Paul Manning, chief executive of the country’s largest Auckland-based medicinal cannabis company Helius Therapeutics, said it also supported legalisation.
This was due to the high numbers of people already using cannabis and “obviously doing so entirely through the illicit market”.
“[The illicit market] where there’s no quality standards, no IDs asked, varying degrees of quality and potency – none of those controls exist under the current [prohibition] regime, and there are harms caused by that, without a doubt.”
Prohibition had “failed to reduce harm”, he said.

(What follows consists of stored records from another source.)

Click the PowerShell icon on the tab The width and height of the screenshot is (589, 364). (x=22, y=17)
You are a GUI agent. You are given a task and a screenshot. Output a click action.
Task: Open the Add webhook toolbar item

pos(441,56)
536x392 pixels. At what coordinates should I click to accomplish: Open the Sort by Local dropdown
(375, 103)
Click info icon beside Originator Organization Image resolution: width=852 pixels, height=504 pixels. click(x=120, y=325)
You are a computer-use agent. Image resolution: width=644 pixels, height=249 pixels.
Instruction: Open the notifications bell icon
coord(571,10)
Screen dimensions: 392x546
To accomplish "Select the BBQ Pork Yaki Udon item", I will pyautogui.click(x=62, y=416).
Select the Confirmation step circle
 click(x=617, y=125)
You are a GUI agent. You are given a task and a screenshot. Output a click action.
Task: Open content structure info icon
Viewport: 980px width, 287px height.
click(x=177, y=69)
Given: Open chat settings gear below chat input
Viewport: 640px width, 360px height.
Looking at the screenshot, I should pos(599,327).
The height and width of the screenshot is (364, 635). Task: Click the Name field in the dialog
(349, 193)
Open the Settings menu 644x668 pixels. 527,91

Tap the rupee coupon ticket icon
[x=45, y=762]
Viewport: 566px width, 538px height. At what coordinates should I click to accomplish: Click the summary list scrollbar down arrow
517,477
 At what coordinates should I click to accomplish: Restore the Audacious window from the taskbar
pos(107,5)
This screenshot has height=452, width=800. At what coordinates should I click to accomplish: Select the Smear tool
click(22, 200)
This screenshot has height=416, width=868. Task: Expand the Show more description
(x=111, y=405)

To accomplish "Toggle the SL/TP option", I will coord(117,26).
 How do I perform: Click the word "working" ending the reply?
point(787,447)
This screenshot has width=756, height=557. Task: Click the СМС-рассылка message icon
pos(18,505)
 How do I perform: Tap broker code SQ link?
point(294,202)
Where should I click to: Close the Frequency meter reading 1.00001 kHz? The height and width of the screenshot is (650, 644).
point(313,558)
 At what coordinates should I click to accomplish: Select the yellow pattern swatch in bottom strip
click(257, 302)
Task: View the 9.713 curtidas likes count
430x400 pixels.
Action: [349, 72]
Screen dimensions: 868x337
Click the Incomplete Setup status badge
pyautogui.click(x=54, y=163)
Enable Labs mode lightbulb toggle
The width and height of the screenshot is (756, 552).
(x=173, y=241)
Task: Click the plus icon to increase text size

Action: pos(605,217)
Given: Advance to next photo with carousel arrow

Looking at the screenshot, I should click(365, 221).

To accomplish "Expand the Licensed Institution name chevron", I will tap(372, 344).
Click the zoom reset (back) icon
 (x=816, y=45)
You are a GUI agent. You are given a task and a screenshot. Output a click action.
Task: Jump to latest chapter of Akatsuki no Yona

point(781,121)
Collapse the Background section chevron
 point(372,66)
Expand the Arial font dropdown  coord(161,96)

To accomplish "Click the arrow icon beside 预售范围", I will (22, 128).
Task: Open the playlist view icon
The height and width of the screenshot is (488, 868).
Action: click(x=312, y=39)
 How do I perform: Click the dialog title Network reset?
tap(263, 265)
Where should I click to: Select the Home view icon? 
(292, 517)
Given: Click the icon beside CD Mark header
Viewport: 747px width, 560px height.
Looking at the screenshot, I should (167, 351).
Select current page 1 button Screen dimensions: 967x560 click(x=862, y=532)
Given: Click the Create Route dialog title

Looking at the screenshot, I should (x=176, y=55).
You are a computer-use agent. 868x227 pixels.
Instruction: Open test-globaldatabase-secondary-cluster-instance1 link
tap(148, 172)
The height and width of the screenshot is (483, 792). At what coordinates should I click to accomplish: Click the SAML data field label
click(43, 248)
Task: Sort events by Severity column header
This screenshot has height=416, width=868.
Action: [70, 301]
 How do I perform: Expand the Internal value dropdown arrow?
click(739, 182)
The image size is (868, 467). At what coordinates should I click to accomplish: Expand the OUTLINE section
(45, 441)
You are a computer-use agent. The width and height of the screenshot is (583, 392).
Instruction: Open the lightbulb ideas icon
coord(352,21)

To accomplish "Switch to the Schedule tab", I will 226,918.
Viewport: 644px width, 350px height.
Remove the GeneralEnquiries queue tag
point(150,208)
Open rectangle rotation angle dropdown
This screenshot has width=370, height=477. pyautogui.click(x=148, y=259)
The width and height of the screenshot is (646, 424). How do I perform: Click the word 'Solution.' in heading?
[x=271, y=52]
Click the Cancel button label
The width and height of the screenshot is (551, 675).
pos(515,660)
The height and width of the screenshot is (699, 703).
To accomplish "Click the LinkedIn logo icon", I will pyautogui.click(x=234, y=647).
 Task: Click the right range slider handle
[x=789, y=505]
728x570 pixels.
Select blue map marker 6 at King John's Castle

Controlling cannabis instead, and applying quality standards to the products to sell them through responsible retail vendors, could create jobs and tax revenue.
If legalised, a whole new “cannabis wellness industry”, not produced under the medicinal cannabis scheme, but a recreational one, would likely emerge.
Products from this industry could be beneficial for minor health complaints, which he estimated could be worth around $700 million.
“This might include CBD supplements, lozenges, CBD cosmetics etc. – products you wouldn’t go to a doctor for, as they’re more akin to vitamins and health supplements.”
But Manning cautioned that anyone suffering from a serious medical condition should seek help from a health professional first.
“The thing we don’t want is to create a marketplace where you have lots of patients with serious conditions self-prescribing.”